Critical Thinking in Acute Care

Specialties Educators


Specializes in Critical Care; Cardiac; Professional Development.

I am noticing a real disconnect between the evidenced-based practice requirements that need to be documented and the critical thinking that should go along with these practices. I come into PD from a critical care environment, so I am unsure if the med-surg environment is just that different or if I have a real opportunity here to improve both best practices as well as documentation awareness.

What do you do to help increase critical thinking in your hospital?

Specializes in EMS, ED, Trauma, CEN, CPEN, TCRN.

Do you have any kind of simulation equipment? We recently did a neuro trauma class that included a capstone with our sim man, and it was really helpful to see all the vital signs and symptoms brought to "life."

Specializes in Critical Care; Cardiac; Professional Development.

We have one high fidelity manikin. Not sure what it is capable of to be honest. We don't use her/him much. Not a bad idea! I will check it out.

Specializes in Tele, ICU, Staff Development.

I have a new grad who didn't respond to change in pt's condition with any urgency (per her preceptor) and I had her start a reflective journal. After each shift, she writes what happened, what went well, what did not go well, what she would have done differently, etc.

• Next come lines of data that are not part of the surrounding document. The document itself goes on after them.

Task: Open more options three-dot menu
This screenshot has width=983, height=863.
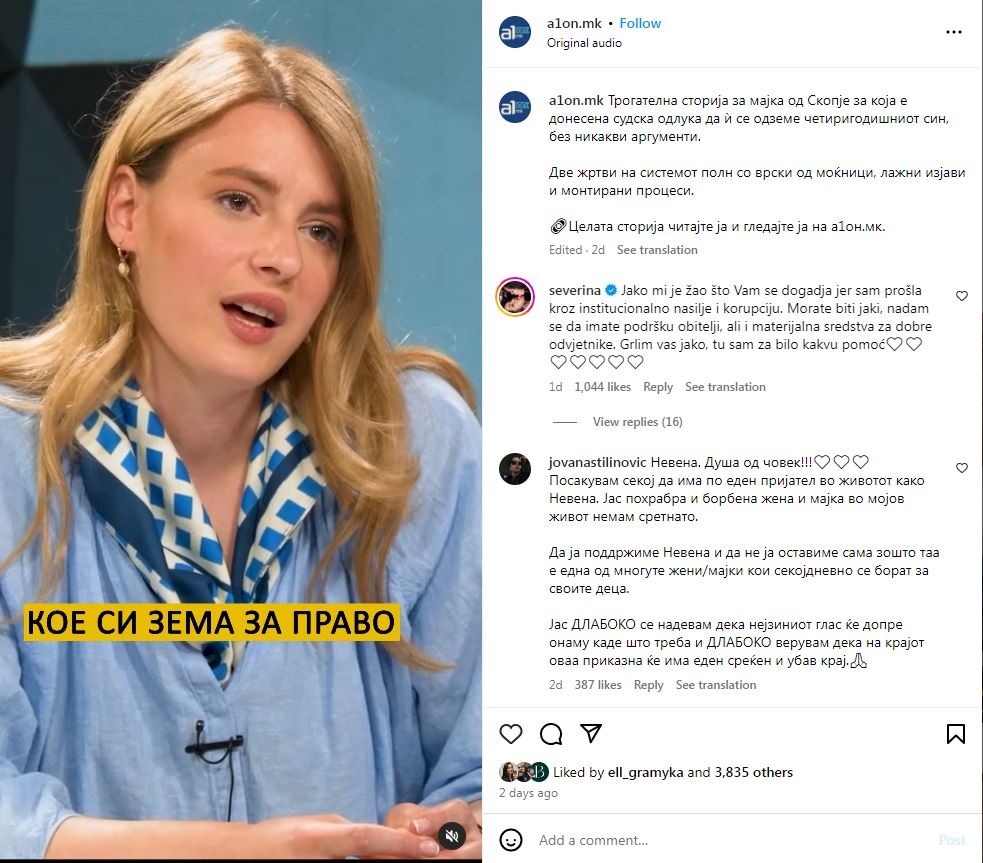Action: (x=954, y=32)
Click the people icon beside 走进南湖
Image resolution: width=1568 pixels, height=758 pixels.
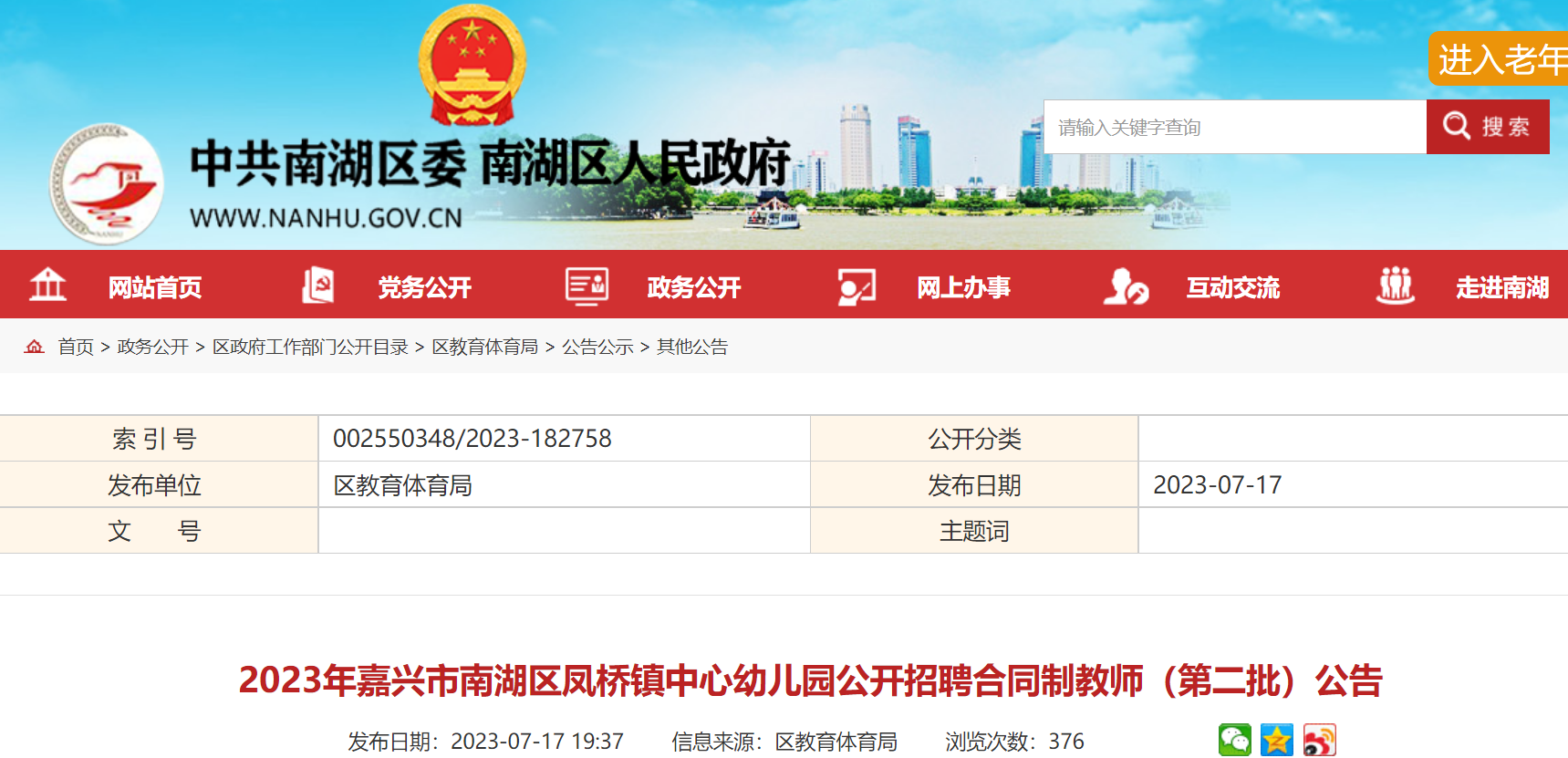(x=1395, y=286)
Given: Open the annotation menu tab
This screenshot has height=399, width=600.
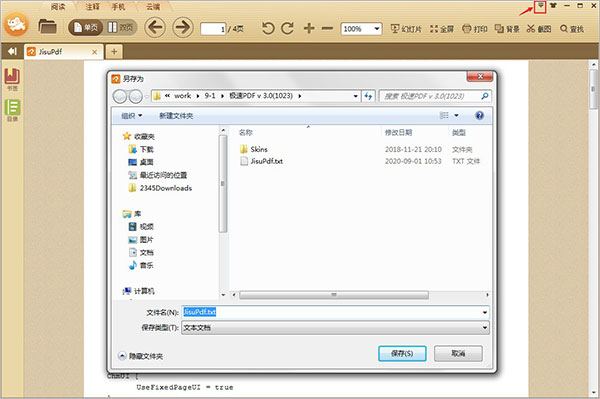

I also told her to tell her preceptor what she planned to do, with rationale, and ask "Do you agree with my assessment?" rather than ask what to do next.

In our preceptor training, we emphasize questioning the residents rather than providing all the answers.

Specializes in Critical Care; Cardiac; Professional Development.

That is GREAT info to have Nurse Beth. Thank you. I like that - "Do you agree with my assessment" is a great way to open the door to a conversation about errors in thought or variables that were missed or dismissed.

Here's what I think and it may be a little harsh...students need to be challenged early and frequently on how to give report and present a patient to others. They need to be asked specific questions about patho, the nursing process and what has to happen for this patient to go home or transferred. And they must document their assessment findings even if it is on paper, connecting risk management with the routine. I just heard that the NCLEX is going to a case study style of questioning and if this is true, we must return to that tried and true way of learning and place the student into those situations daily.

When my students are unable to chart on the computer (most quarters), they document their routine assessments and then are required to take those abnormals and narratively document how they would use the nursing process. They are also required to review all protocols that the floor has as they relate to their patients (vap, cauti, heparin, clebsi's, etc.) and tell me how all that fits in. Nursing school is still very top heavy on content which some students still focus on too much and forget the "what now"!